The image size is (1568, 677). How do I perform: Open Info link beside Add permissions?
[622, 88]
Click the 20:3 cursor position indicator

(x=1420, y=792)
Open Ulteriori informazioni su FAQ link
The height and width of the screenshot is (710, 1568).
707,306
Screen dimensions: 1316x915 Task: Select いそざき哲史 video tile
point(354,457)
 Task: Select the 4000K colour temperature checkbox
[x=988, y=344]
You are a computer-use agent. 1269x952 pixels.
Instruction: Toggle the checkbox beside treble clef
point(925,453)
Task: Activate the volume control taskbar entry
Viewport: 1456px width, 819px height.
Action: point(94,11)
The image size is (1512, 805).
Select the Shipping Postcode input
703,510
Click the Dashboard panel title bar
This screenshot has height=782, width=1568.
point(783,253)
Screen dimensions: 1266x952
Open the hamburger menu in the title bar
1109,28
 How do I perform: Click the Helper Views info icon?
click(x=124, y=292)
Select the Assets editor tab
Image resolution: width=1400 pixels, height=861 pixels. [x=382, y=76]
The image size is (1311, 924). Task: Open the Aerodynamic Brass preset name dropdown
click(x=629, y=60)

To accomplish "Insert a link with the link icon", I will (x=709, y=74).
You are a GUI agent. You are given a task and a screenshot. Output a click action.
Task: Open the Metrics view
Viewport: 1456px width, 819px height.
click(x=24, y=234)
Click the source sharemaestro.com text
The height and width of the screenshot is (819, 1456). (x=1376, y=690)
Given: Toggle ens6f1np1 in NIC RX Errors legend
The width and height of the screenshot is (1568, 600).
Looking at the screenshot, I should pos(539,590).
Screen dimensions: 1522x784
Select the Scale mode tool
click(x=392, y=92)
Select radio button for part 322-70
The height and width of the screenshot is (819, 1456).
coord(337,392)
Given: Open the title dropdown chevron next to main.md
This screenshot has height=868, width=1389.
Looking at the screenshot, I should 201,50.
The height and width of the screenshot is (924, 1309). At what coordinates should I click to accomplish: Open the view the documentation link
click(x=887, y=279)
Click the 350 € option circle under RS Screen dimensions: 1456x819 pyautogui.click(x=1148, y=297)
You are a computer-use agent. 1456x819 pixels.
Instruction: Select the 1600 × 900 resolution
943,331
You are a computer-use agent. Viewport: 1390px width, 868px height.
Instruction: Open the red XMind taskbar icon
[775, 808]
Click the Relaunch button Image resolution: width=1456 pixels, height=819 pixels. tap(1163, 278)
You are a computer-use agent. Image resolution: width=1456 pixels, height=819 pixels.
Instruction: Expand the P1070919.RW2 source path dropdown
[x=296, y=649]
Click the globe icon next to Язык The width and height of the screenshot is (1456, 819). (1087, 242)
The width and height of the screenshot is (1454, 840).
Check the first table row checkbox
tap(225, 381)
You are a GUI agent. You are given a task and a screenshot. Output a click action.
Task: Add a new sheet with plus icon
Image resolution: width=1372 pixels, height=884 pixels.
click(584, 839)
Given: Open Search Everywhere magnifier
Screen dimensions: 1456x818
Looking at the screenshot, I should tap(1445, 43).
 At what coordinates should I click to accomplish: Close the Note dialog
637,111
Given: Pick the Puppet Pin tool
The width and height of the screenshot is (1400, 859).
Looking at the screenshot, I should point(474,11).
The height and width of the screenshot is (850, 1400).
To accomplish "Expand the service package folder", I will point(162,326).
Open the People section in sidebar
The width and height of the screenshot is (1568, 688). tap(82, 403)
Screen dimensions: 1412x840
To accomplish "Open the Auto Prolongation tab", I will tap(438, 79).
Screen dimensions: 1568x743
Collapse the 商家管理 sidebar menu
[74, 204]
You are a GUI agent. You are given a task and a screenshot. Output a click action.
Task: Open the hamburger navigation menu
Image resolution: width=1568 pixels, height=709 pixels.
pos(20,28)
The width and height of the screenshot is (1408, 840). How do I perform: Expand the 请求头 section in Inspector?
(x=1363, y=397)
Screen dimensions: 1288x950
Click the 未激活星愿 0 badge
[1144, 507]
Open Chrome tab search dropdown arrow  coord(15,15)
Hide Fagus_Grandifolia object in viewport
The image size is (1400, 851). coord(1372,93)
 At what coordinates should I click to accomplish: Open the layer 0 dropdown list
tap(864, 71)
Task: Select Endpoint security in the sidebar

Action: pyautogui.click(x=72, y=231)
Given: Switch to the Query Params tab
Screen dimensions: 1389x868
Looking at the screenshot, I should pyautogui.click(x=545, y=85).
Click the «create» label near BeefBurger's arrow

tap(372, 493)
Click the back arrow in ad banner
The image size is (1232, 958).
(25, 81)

DIRECTIONS: Only the lines from the one containing "At what coordinates should I click to accomplish: Close" to the end of the records should be repeated, exactly as they appear.

ANSWER SPACE:
 At what coordinates should I click to accomplish: Close the Note dialog
637,111
Given: Pick the Puppet Pin tool
The width and height of the screenshot is (1400, 859).
Looking at the screenshot, I should point(474,11).
The height and width of the screenshot is (850, 1400).
To accomplish "Expand the service package folder", I will point(162,326).
Open the People section in sidebar
The width and height of the screenshot is (1568, 688). tap(82, 403)
Screen dimensions: 1412x840
To accomplish "Open the Auto Prolongation tab", I will tap(438, 79).
Screen dimensions: 1568x743
Collapse the 商家管理 sidebar menu
[74, 204]
You are a GUI agent. You are given a task and a screenshot. Output a click action.
Task: Open the hamburger navigation menu
Image resolution: width=1568 pixels, height=709 pixels.
pos(20,28)
The width and height of the screenshot is (1408, 840). How do I perform: Expand the 请求头 section in Inspector?
(x=1363, y=397)
Screen dimensions: 1288x950
Click the 未激活星愿 0 badge
[1144, 507]
Open Chrome tab search dropdown arrow  coord(15,15)
Hide Fagus_Grandifolia object in viewport
The image size is (1400, 851). coord(1372,93)
 At what coordinates should I click to accomplish: Open the layer 0 dropdown list
tap(864, 71)
Task: Select Endpoint security in the sidebar

Action: pyautogui.click(x=72, y=231)
Given: Switch to the Query Params tab
Screen dimensions: 1389x868
Looking at the screenshot, I should pyautogui.click(x=545, y=85).
Click the «create» label near BeefBurger's arrow

tap(372, 493)
Click the back arrow in ad banner
The image size is (1232, 958).
(25, 81)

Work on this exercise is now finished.